I am writing on functions for my package, and have trouble in passing additional arguments with the ...
I have a "background" function, in the MRE from below I called it (change_font()), which takes e.g. in the example 2 arguments (fontsize and font).

Now I wrote a second function, called test()in the example, and would like it to have the option (with ...) to pass aditional arguments that should be passed to change_font().

Problem

It works with change_font(...) from inside test() as long as the ... only contains arguments used in the change_font function.
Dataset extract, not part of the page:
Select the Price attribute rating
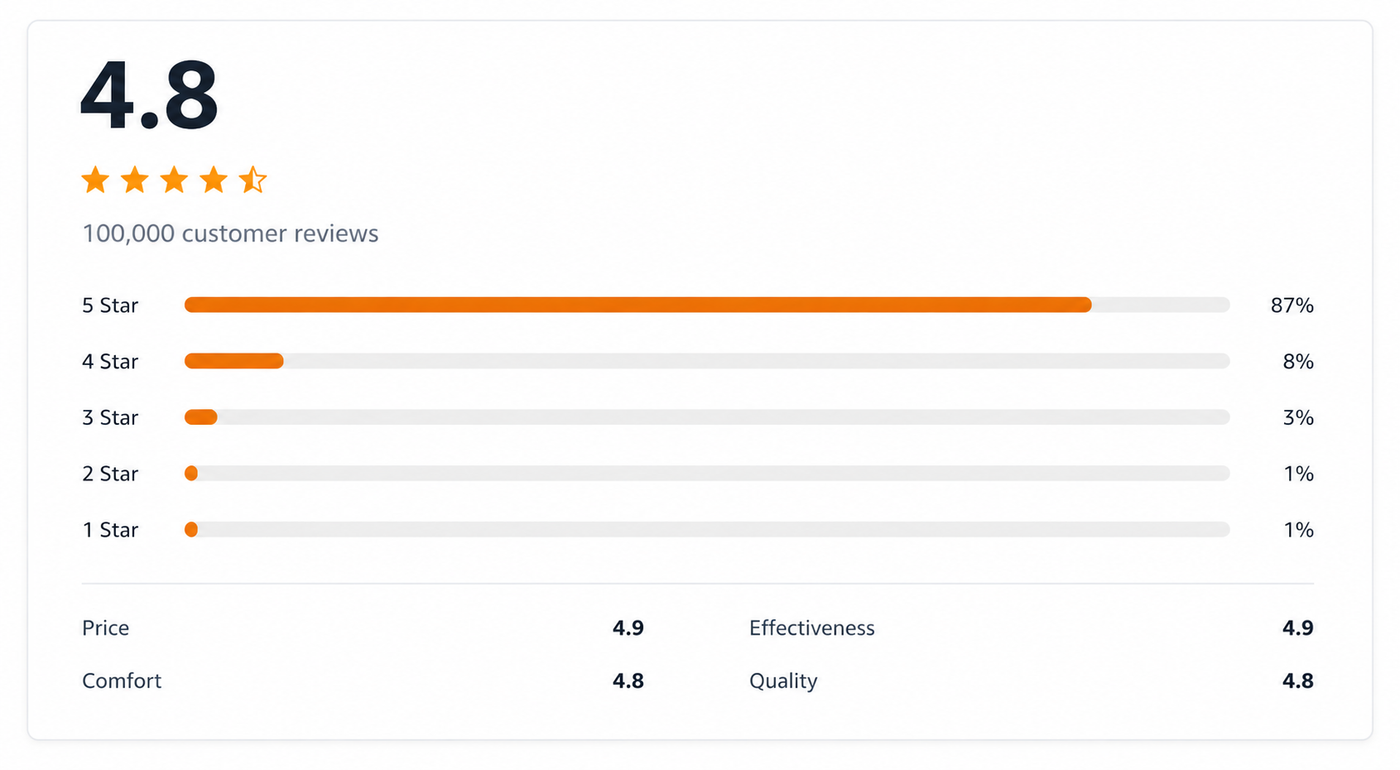 click(628, 628)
I tried converting ... in a list and filter it for the arguments in the change_font() function which did not work.

Is there a convient way (inside the test function) to just select the arguments needed for change_font from the ... argument?

MRE

change_font <- function(fontsize = 12, font = "Times New Roman") {
  print(paste("Font is set to:", font))
  print(paste("Fontsize is set to:", fontsize))
}

test <- function(a = "ba", ...) {
  # change_font(...)
  # Works when only useable parameters are passed
  #    - However Fails when non-arguments from change_font are passed, e.g. test2 = 42
  
  # DID notwork
  # print(typeof(...))
  # print(class(...))
  
  
  # Trying to filter unused additional args
  additional_args <- list(...)[c("font","fontsize")]
  print(additional_args)
  # Filtering works fine. List only contains desired arguments
  change_font(additional_args)



  # if (hasArg(fontsize)) fontsize <- additional_args[["fontsize"]]
  # print(hasArg(font))
  # if (hasArg(font)) font = additional_args[["font"]]
  # # Try 2
  # change_font(
  #   font = font,
  #   fontsize = fontsize
  #
  # )
}

change_font()
#> [1] "Font is set to: Times New Roman"
#> [1] "Fontsize is set to: 12"
test(font = "ABC", fontsize = 111)
#> $font
#> [1] "ABC"
#> 
#> $fontsize
#> [1] 111
#> 
#> [1] "Font is set to: Times New Roman"
#> [1] "Fontsize is set to: ABC" "Fontsize is set to: 111"
test(font = "ABC", fontsize = 111, test2 = 42)
#> $font
#> [1] "ABC"
#> 
#> $fontsize
#> [1] 111
#> 
#> [1] "Font is set to: Times New Roman"
#> [1] "Fontsize is set to: ABC" "Fontsize is set to: 111"

Created on 2022-01-24 by the reprex package (v2.0.1)

CodePudding user response:

The best way to do this is to have dots as a parameter in change_font that are just ignored inside the body of the function.

Compare a minimal example where change_fonts doesn't have dots as a parameter:

change_font <- function(fontsize = 12, font = "Times New Roman") {

  print(paste("Font is set to:", font))
  print(paste("Fontsize is set to:", fontsize))
}
 

test <- function(a = "ab", ...) {

  change_font(...)
}

This results in an error if we pass an unrecognised parameter to test:

test(fontsize = 14, color = "red")
#> Error in change_font(...): unused argument (color = "red")

But look what happens when we include dots as a parameter in change_font:

change_font <- function(fontsize = 12, font = "Times New Roman", ...) {

  print(paste("Font is set to:", font))
  print(paste("Fontsize is set to:", fontsize))
}

test(fontsize = 14, color = "red")
#> [1] "Font is set to: Times New Roman"
#> [1] "Fontsize is set to: 14"

What's happening here is that in both cases color = "red" is being passed as a parameter to change_font, but in the second example, rather than getting the error that the color argument is unrecognised, it is interpreted as one of the "dots parameters", so doesn't trigger an error.

This is a very commonly used tactic in R.